— Trecho fornecido —
┄┄┄┄┄┄┄┄┄┄┄┄┄┄┄┄┄┄┄┄

Pelo quanto exposto, impende pontuar, acrescer e concluir como segue.

1. Do ponto de vista das prerrogativas da Magistratura nacional, tal como disciplinadas nos artigos 93 a 95 da Constituição Federal e na Lei Complementar n. 35/79 (LOMAN), os principais cuidados que a redação de um novo Código de Processo Civil deve guardar dizem respeito à preservação da independência funcional do magistrado, tanto perante os órgãos judiciais revisores (excetuada, é claro, a sua própria função revisora, que está igualmente sob a guarida da independência funcional, desde que não se desdobre em constrangimento para que o juiz de 1º grau reproduza teses que não perfilha) como perante órgãos correicionais (inclusive quanto ao tempo concretamente razoável para a distribuição de justiça) e também perante pessoas ou entidades externas (inclusive quanto à sua imunidade pelas decisões prolatadas).

2. Violam a cláusula constitucional da independência judicial quaisquer gestões ou preceitos que priorizem prazos, números e "metas" em detrimento das necessidades instrutórias ou persecutórias concretas de cada causa, a serem aquilatadas primeira e precipuamente pelo seu juiz natural (no 1º ou 2º graus). «Eficientismo» descalibrado sacrifica o conceito mesmo de ordem jurídica justa.

┄┄┄┄┄┄┄┄┄┄┄┄┄┄┄┄┄┄┄┄

— Dados fornecidos —
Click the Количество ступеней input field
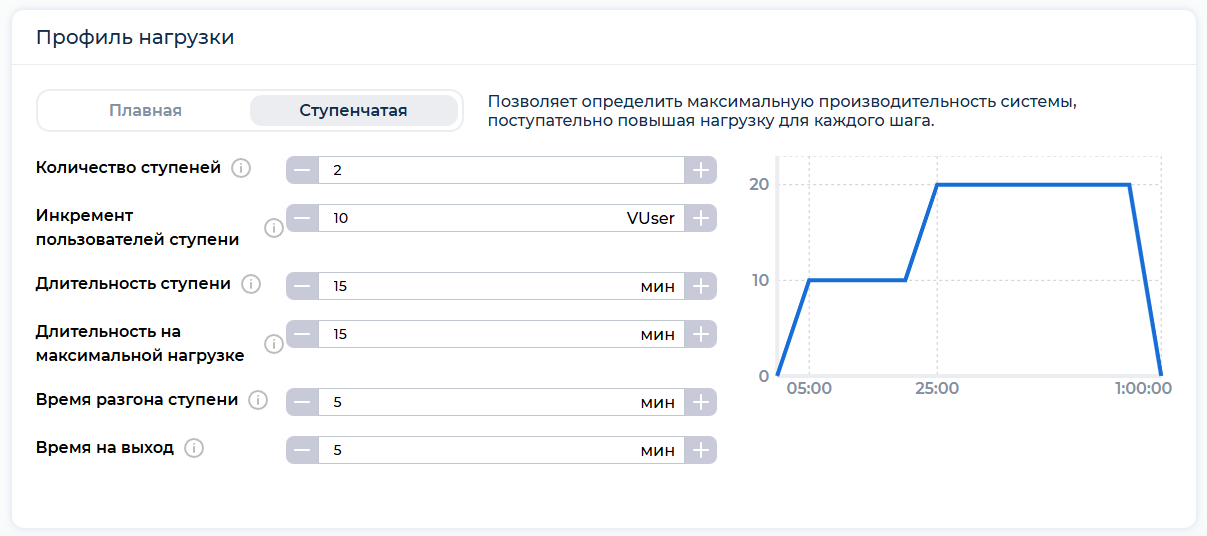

┄┄┄┄┄┄┄┄┄┄┄┄┄┄┄┄┄┄┄┄

— Instruções —
Continue o texto sobre a independência judicial no novo Código de Processo Civil, começando logo após a última frase mostrada.

— Resposta escrita —
3. Também violam a cláusula constitucional de independência judicial os preceitos legais que vulnerabilizam as imunidades do magistrado, sujeitando-o a sanções de qualquer ordem (criminal, civil ou administrativa) pelo mero exercício consciente de suas convicções jurídicas, ainda quando contrárias à jurisprudência pacificada nos tribunais ─ o que inclui todos os enunciados de súmulas não-vinculantes ─ ou aos modelos de gestão adotados pelos vários órgãos de administração judiciária (conselhos e administrações de tribunais). Nesse diapasão, o "excesso dos prazos previstos em lei" não pode ser causa única e isolada para a punição ou para a responsabilização do juiz, notadamente quando tal excesso se justifica pelo exercício de suas convicções quando aos efeitos jurídicos de atos ou fatos jurídicos externos (como, e.g., nas hipóteses de prejudicialidade externa), quando à necessidade de dilação instrutória, quando à extensão do contraditório, etc.

4. Quanto ao mais, porém, e na perspectiva global, registre-se tratar-se de texto muito bem afinado com a processualística contemporânea, consentâneo com o novo perfil da Magistratura nacional (proativa, jusgarantista e conciliatória) e sensível a princípios de direito material e processual intensamente repercutidos pela doutrina de vanguarda, conquanto atualmente ignorados pela letra da legislação processual em vigor. Nessa ensancha, cite-se, p.ex., a recepção formal (textual ou contextual) do princípio da cooperação processual (artigos 8º e 107, III) [22], do princípio da adequação material dos atos e procedimentos (artigo 107, V), do princípio da proporcionalidade ─ em geral (artigo 472, par. único) e aplicado à valoração das provas obtidas por meio ilícito (artigo 257, par. único) [23] ─ e até mesmo do princípio geral da razoabilidade (artigo 6º), entre outros. Converge-se mesmo para uma abordagem hermenêutica pós-positivista (artigo 108). Por essa ancoragem principiológica tão rica, e somente por isso, a proposta já nos mereceria os melhores encômios.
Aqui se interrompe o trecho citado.